Rewrite every line in the listing below, replacing "screenshot" with "screen capture" and leaving everything else unchanged. Leave the pictures out of your version.
** Start **
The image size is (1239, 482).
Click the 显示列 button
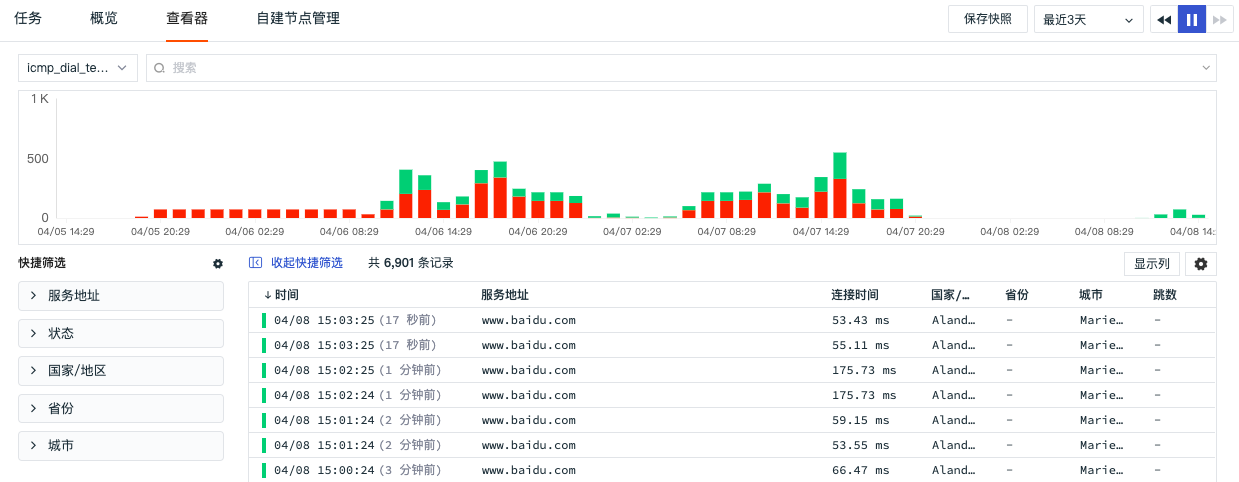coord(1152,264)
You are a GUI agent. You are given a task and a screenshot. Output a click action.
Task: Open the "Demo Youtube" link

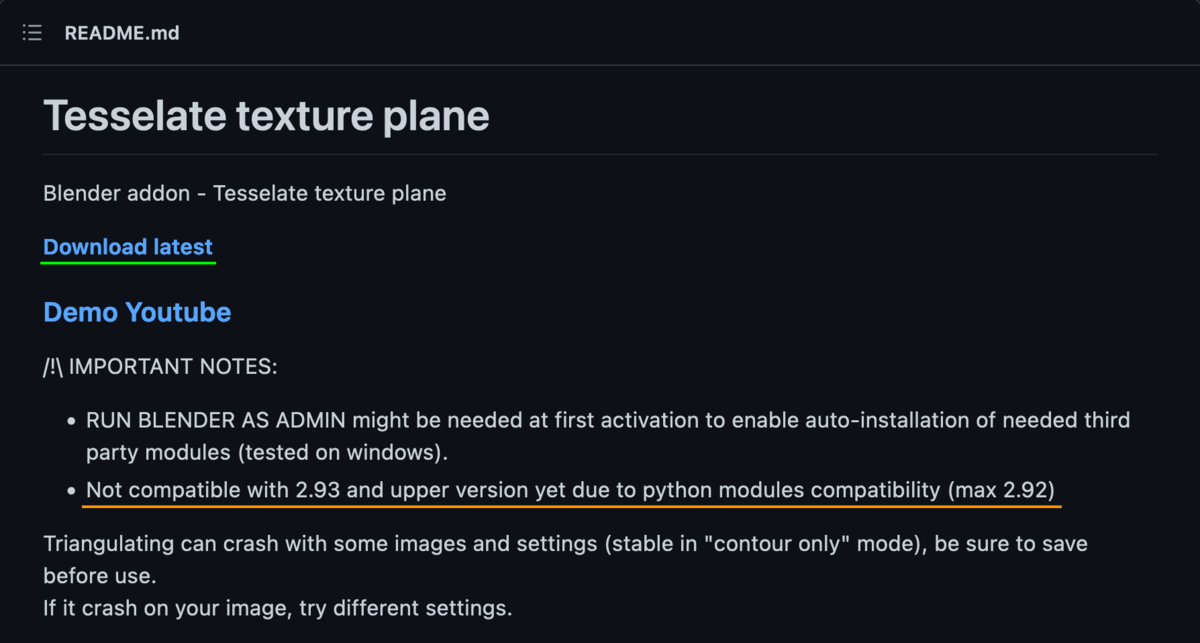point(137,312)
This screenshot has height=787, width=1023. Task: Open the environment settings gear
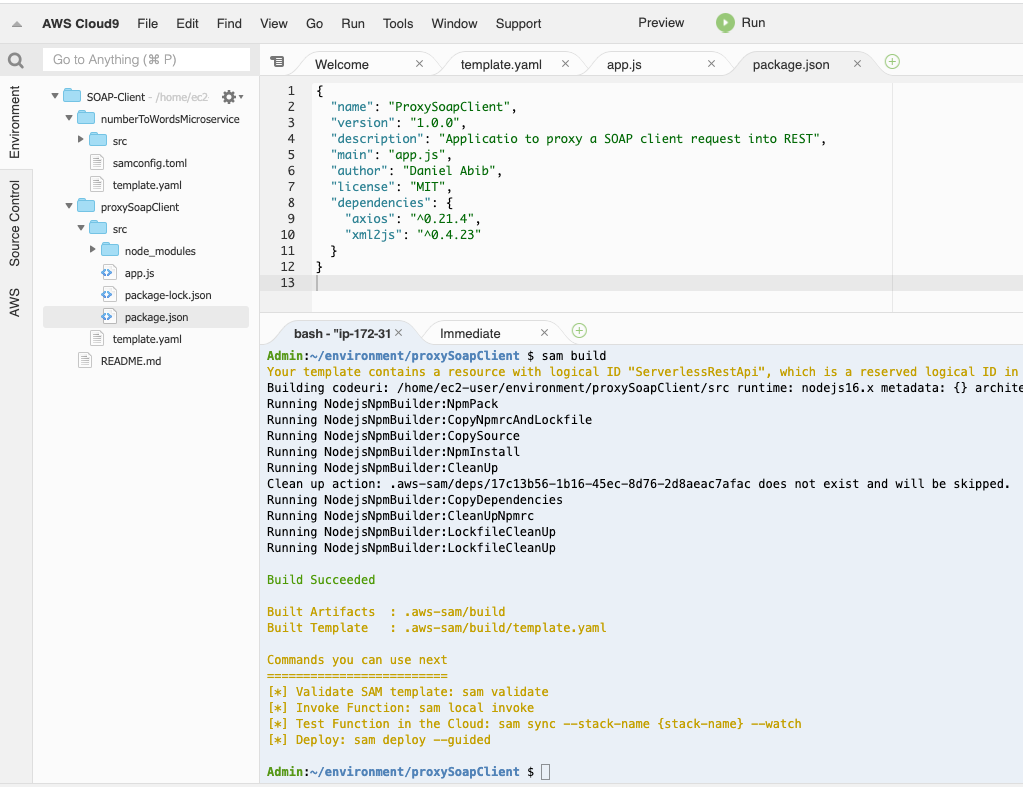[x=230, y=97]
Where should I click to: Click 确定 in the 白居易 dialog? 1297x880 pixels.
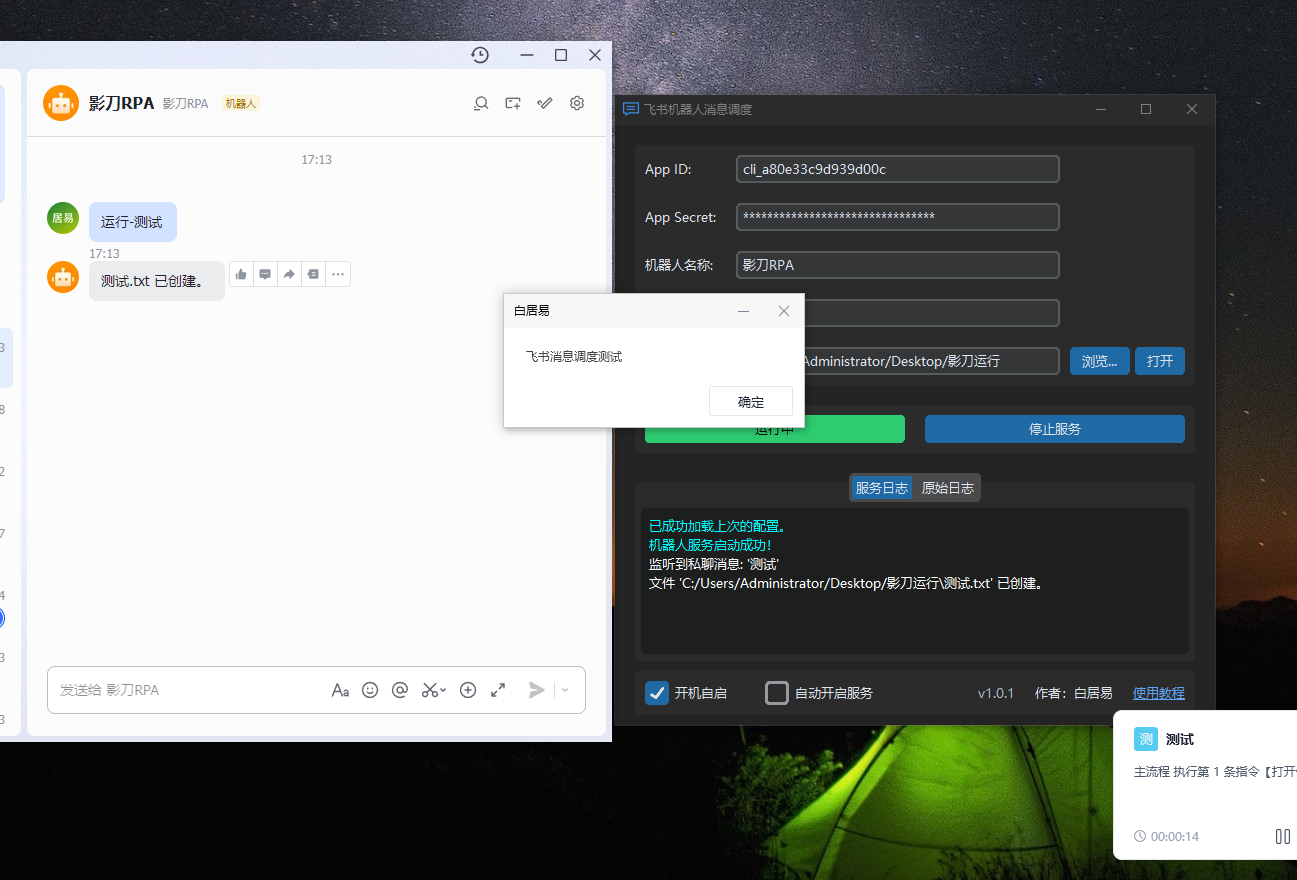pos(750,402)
** End **
#### Answer below:
The image size is (1239, 482).
Click the 显示列 button
coord(1152,264)
You are a GUI agent. You are given a task and a screen capture. Output a click action.
Task: Open the "Demo Youtube" link

point(137,312)
This screen capture has height=787, width=1023. Task: Open the environment settings gear
[x=230, y=97]
Where should I click to: Click 确定 in the 白居易 dialog? 1297x880 pixels.
pos(750,402)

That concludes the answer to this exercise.